Work instruction |
Print exactly the lines from the one containing "1371x632 pixels. Task: Select" through the last line of the entries below; the pictures stay out of the copy.

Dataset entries
---+---

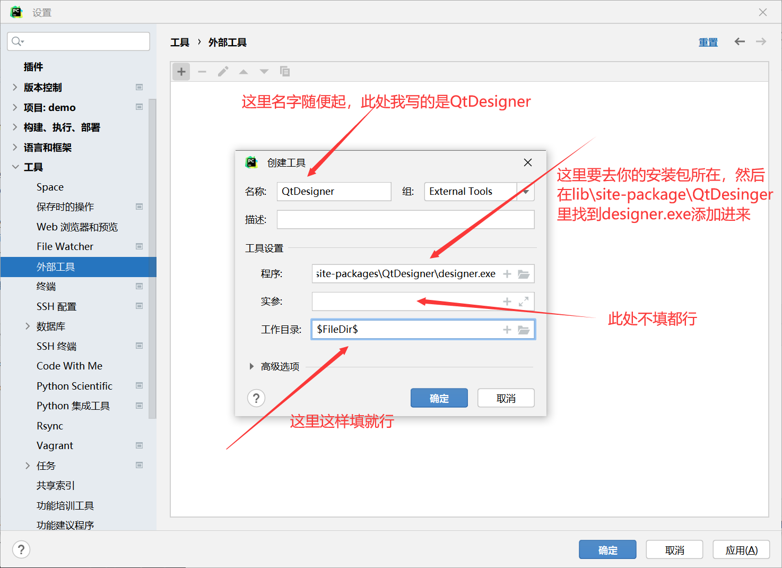Open the help icon in the dialog
The image size is (782, 568).
click(x=256, y=398)
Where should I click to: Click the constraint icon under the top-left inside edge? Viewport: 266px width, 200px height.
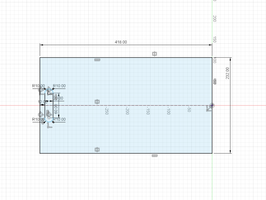97,60
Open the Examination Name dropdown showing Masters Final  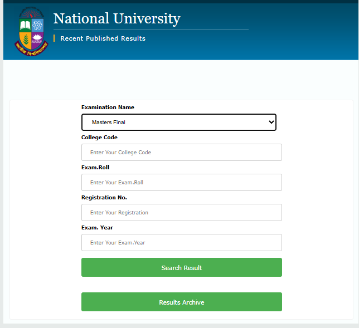click(178, 122)

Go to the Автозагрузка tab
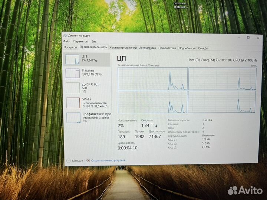[148, 48]
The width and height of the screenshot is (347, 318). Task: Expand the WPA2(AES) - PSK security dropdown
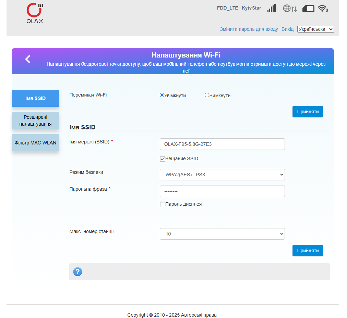click(222, 175)
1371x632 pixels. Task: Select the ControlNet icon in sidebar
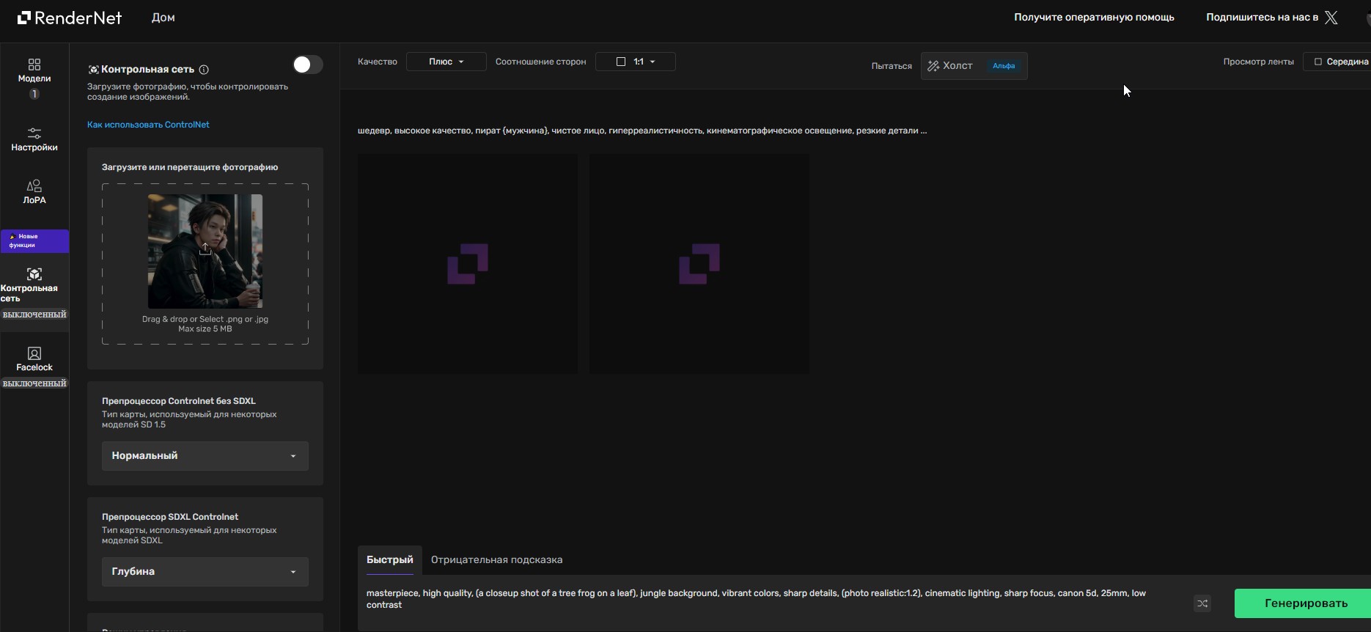pyautogui.click(x=34, y=274)
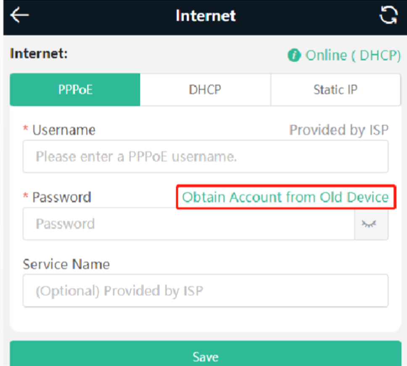Viewport: 407px width, 366px height.
Task: Click the Service Name label
Action: click(x=66, y=264)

---+---

Problem solution |
1371x632 pixels. Task: Select the ControlNet icon in sidebar
pyautogui.click(x=34, y=274)
Viewport: 407px width, 366px height.
Task: Click the Service Name label
Action: click(x=66, y=264)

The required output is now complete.